In an advance that makes a more flexible, inexpensive type of solar cell commercially viable, University of Michigan researchers have demonstrated organic solar cells that can achieve 15 percent efficiency.
This level of efficiency is in the range of many solar panels, or photovoltaics, currently on the market.
“Organic photovoltaics can potentially cut way down on the total solar energy system cost, making solar a truly ubiquitous clean energy source,” said Stephen Forrest, the Peter A. Franken Distinguished University Professor of Engineering and Paul G. Goebel Professor of Engineering, who led the work.
At 15 percent efficiency and given a 20-year lifetime, researchers estimate organic solar cells could produce electricity at a cost of less than 7 cents per kilowatt-hour. In comparison, the average cost of electricity in the U.S. was 10.5 cents per kilowatt-hour in 2017, according to the U.S. Energy Information Administration.
Organic solar cells incorporate carbon into their construction to offer several advantages over conventional “inorganic” cells. Silicon-based inorganic solar panels are costly to make—composed of thick, rigid sheets that require fixed installation points.
But carbon-based organic solar cells could be inexpensively manufactured in rolls that are thin enough to bend and curve around structures or within clothing, and made any color, even transparent, to blend in to their environment.
Organic photovoltaics can potentially cut way down on the total solar energy system cost, making solar a truly ubiquitous clean energy source.Stephen Forrest, Peter A. Franken Distinguished University Professor of Engineering and Paul G. Goebel Professor of Engineering
Despite these advantages, organic solar cells have lacked the efficiency required to compete with conventional energy sources.
“For the last couple of years, efficiency for organic photovoltaics was stuck around 11 to 12 percent,” said Xiaozhou Che, a doctoral candidate in the Applied Physics Program and first author of a new study published in Nature Energy.
To break them out of this rut, the researchers combined multiple advancements in design and process.
First, they designed a system that combines specialized layers to absorb both visible and infrared light. Essentially they stacked two organic solar cells—one capable of absorbing light from the visible spectrum starting at 350 nanometers in wavelength, and another capable of absorbing near-infrared light up to 950 nanometers in wavelength.
“By themselves, the cells achieve 10- to 11-percent efficiency,” Che said. “When we stack them together, we increase light absorption and efficiency improves to 15 percent with an antireflection coating.”
Stacking the cells required a breakthrough in process. The team developed interconnecting layers that prevent damage to the first cell, and still allow light and electrical charges to pass through.
“That’s considered a difficult process because there’s a chance the liquid used in processing the top cell will dissolve the layers already deposited underneath,” Che said.
Expected in near future
Finally, the team demonstrated that their new design, materials and process have a high fabrication yield of over 95 percent. This means the researchers successfully created almost all devices without short circuits, and is important for scaling up fabrication to an industrial level.
Despite setting record efficiency, the team believes they can push their progress even further.

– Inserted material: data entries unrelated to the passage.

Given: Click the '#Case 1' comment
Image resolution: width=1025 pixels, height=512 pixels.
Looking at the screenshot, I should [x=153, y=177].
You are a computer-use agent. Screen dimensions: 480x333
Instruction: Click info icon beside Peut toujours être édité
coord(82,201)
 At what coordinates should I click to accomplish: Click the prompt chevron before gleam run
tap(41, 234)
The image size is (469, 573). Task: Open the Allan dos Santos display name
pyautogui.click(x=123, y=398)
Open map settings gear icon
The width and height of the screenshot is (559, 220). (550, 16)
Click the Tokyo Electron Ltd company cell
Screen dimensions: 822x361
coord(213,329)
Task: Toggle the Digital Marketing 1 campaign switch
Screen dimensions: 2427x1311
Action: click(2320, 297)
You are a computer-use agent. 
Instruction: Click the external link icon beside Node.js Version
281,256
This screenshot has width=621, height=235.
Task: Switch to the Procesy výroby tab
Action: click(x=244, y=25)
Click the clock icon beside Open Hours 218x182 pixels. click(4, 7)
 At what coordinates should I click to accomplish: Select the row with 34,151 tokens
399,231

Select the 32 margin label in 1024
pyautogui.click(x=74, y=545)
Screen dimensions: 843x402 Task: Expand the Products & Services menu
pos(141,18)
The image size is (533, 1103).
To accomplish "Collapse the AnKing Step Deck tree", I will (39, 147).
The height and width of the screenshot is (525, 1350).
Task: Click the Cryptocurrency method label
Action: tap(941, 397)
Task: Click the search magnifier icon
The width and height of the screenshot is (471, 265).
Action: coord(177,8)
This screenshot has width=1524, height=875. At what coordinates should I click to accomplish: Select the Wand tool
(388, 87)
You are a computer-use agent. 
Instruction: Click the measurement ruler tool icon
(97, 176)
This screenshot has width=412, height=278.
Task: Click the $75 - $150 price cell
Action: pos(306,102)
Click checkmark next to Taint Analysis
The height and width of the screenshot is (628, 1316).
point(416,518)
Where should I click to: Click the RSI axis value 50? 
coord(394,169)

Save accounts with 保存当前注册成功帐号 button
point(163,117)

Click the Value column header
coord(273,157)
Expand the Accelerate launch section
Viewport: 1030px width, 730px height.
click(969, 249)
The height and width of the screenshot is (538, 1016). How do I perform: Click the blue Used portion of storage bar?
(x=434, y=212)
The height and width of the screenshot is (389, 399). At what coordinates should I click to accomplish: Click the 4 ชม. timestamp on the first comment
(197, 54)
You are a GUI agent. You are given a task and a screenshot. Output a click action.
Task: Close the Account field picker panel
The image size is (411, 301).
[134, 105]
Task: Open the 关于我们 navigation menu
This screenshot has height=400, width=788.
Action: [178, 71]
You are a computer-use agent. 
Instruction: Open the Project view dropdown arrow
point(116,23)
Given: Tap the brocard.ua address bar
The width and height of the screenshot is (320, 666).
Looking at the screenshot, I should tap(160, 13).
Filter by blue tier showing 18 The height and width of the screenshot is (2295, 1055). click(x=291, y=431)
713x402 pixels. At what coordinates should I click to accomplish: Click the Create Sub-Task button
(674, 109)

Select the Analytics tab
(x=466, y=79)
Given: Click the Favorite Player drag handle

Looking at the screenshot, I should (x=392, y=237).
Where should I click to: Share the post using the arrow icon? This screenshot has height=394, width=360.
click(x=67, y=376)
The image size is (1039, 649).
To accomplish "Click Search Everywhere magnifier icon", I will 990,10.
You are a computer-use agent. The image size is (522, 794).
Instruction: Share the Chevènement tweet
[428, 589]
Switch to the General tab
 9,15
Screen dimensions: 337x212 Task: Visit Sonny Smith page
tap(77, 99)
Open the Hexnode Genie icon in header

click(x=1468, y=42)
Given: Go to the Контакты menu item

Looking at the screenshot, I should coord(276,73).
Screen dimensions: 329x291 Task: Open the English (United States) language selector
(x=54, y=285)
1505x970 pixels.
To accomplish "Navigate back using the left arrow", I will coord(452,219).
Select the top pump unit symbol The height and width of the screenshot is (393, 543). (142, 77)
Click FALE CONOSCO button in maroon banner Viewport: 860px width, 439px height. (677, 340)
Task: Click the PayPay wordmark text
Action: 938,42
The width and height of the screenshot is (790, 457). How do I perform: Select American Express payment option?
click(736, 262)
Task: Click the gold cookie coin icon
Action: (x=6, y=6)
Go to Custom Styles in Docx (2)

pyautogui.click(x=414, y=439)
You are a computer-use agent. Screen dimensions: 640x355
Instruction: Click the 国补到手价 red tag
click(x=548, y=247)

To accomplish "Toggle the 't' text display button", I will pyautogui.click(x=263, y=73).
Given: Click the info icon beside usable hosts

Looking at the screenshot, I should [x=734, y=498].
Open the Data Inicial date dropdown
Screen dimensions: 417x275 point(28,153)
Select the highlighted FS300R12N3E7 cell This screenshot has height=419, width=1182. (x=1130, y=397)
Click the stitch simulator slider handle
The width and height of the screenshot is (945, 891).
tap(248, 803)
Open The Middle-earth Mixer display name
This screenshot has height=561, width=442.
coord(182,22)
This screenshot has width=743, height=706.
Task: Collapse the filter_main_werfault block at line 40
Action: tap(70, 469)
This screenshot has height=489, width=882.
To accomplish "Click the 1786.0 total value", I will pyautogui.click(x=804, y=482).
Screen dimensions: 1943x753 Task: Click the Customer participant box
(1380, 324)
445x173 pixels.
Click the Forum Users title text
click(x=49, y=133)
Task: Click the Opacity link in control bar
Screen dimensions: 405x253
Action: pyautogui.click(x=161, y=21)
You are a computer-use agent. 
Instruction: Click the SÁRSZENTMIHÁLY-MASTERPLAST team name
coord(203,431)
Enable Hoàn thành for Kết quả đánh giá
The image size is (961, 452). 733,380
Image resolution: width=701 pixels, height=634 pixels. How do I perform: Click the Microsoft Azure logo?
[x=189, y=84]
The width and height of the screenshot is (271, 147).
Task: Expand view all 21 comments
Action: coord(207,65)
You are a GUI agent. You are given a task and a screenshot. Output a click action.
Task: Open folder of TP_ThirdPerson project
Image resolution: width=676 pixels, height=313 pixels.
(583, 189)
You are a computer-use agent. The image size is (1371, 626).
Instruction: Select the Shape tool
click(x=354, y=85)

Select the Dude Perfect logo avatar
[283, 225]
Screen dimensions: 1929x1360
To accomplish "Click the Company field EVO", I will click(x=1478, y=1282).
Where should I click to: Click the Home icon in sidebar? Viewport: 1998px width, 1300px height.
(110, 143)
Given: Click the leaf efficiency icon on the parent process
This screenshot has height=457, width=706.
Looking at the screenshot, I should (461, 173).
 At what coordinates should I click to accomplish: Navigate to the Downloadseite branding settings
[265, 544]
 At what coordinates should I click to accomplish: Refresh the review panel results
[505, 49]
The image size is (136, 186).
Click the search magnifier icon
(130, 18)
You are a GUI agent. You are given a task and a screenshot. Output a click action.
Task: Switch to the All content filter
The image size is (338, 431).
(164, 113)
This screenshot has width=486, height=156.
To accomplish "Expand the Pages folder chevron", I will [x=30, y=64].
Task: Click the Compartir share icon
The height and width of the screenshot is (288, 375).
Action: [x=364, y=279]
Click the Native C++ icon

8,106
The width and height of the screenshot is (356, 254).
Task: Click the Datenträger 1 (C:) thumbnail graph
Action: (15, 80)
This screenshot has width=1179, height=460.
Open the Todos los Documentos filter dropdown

“We can improve the light absorption to increase electric current, and minimize the energy loss to increase voltage,” Che said. “Based on calculations, an 18-percent efficiency is expected in the near future for this type of multijunction device.”
The study, “High fabrication yield organic tandem photovoltaics combining vacuum- and solution-processed subcells with 15% efficiency,” is published in Nature Energy on April 23, 2018.
In addition to Forrest and Che, study co-authors include Yongxi Li, a postdoctoral fellow in the Department of Electrical Engineering and Computer Science, and Yue Qu, a doctoral student in electrical engineering.
The work was supported by the SunShot Program of the Department of Energy and the Department of the Navy, Office of Naval Research.